Netflix / lemur

Repository for the Lemur Certificate Manager
Apache License 2.0
1.71k stars 322 forks source link

Use ACME with existing account #3669

Open 21stcaveman opened 3 years ago

21stcaveman commented 3 years ago

I'm trying to setup lemur to work with Digicert, via ACME protocol. Running into issues which I am guessing have to do with ACME_REGR and ACME_PRIVATE_KEY variables. I am aware that ACME_PRIVATE_KEY needs to be in JWK format, and ACME_REGR needs to be like : {"body": {}, "uri": "..."}

However, it is extremely unclear to me how to properly configure these?! I have a URL, a KID and an HMAC_KEY from Digicert. Do I have to add KID at the end of REGR URL?! like {"body": {}, "uri": "https:/acme.blah.com/acme/KID"} ? Or should I create a JWK object with both KID and HMAC_KEY in them? How can I create the JWK from these two? I have tried jwk.JWK.from_json('{"kid":"KID", "k":"HMAC_KEY", "kty":"oct"}'), with no luck. Cert creation fails with :

2021-07-09 10:56:44,771 ERROR: Unable to resolve pending cert: <PendingCertificate 12> [in /.../lemur/plugins/lemur_acme/plugin.py:184] Traceback (most recent call last): File "/var/www/lemur/lemur/plugins/lemur_acme/plugin.py", line 153, in get_ordered_certificates order = acme_client.new_order(pending_cert.csr) ... File "/var/www/lemur/lib/python3.7/site-packages/josepy/jws.py", line 208, in sign assert isinstance(key, alg.kty) AssertionError

Any pointers on how to do this?! The documentation does not really help!

21stcaveman commented 3 years ago

I have also tried : ACME_REGR = '{"body": {}, "uri": "https:/acme.blah.com/acme/KID"}' ACME_PRIVATE_KEY = jwk.JWK.from_password('HMAC_KEY')

With no luck, same error.

hosseinsh commented 3 years ago

Hi @21stcaveman,

I am not super familiar with the DigiCert ACME integration, and this the External Account binding feature is relatively new in Lemur.

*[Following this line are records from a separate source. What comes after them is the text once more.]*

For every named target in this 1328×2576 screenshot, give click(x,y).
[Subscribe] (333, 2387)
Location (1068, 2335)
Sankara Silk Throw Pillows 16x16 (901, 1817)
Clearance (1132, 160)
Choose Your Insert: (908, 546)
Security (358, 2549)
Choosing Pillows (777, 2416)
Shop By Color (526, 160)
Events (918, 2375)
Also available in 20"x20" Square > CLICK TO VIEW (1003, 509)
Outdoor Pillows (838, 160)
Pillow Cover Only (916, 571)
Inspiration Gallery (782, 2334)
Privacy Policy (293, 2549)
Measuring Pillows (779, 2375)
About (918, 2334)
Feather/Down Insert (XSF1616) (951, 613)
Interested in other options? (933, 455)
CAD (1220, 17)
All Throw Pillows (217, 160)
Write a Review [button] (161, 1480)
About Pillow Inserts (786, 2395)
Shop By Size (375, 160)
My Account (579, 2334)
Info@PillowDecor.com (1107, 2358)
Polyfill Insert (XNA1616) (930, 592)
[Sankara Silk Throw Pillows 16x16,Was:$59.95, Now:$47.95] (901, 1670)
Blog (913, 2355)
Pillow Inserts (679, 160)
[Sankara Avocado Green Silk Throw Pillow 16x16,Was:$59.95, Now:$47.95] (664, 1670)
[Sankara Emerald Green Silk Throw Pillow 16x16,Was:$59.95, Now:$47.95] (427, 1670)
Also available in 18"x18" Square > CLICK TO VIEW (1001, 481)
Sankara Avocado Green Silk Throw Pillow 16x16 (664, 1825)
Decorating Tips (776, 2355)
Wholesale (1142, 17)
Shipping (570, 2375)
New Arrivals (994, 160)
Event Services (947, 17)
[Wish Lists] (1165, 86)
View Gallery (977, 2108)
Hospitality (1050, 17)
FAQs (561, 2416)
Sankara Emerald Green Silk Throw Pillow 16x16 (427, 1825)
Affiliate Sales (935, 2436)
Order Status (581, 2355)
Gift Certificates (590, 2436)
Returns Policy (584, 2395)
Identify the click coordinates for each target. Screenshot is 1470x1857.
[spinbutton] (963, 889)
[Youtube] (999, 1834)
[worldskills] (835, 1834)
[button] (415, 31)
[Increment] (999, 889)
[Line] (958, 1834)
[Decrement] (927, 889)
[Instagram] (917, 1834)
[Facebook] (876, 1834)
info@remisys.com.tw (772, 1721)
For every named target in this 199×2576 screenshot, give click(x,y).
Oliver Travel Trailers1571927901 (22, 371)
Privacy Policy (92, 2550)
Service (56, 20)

If you already have the ACME private key, it should be as simple as setting the values in this format as mentioned here

ACME_REGR = {"body": {}, "uri": "https://..”}


ACME_PRIVATE_KEY  ={"n": “REDACTED”,
"e": "REDACTED", 
"d": "REDACTED", 
"p": "REDACTED", 
"q": "REDACTED", 
"dp": "REDACTED", 
"dq": "REDACTED",
"qi": "REDACTED", 
"kty": "RSA"}

If only have EAB_HMAC_KEY and EAB_KID, the idea is that Lemur will swap that for ACME_PRIVATE_KEY the first time you call the ACME server and persist it in the DB, as longs you have Store_account enabled. So next time it will use the ACME_PRIVATE_KEY.

EAB

Some ACME Servers would like to you to use certbot to register and get the ACME_PRIVATE_KEY, so you can agree to their terms during the initial setup:

certbot register \
           --email “YOUR_EMAIL” \
           --no-eff-email \
           --server "https://HOSTNAME/directory" \
           --eab-kid “REDACTED” \
           --eab-hmac-key “REDACTED” \
       --config-dir ~/.certbot/config --logs-dir ~/.certbot/logs --work-dir ~/.certbot/work

Please let us know how it goes. We certainly need to improve the docs around external account binding

21stcaveman commented 3 years ago

Thank you for your response, Hossein.

I only have the kid and hmac key, no private key. I can certainly try to get the key with certbot. However, I would prefer to use the EAB account method.

In your screenshot, I can see eab_kid, eab_hmac_key, acme_private_key and acme_regr fields. In my GUI however, I do not have those fields when I try to create an ACME authority, which is why I was so confused about this process. I have been setting acme_regr and acme_hmac_key in the config file! I am using version 0.10.0, is there something I need to set in the config file in order for those fields to show up?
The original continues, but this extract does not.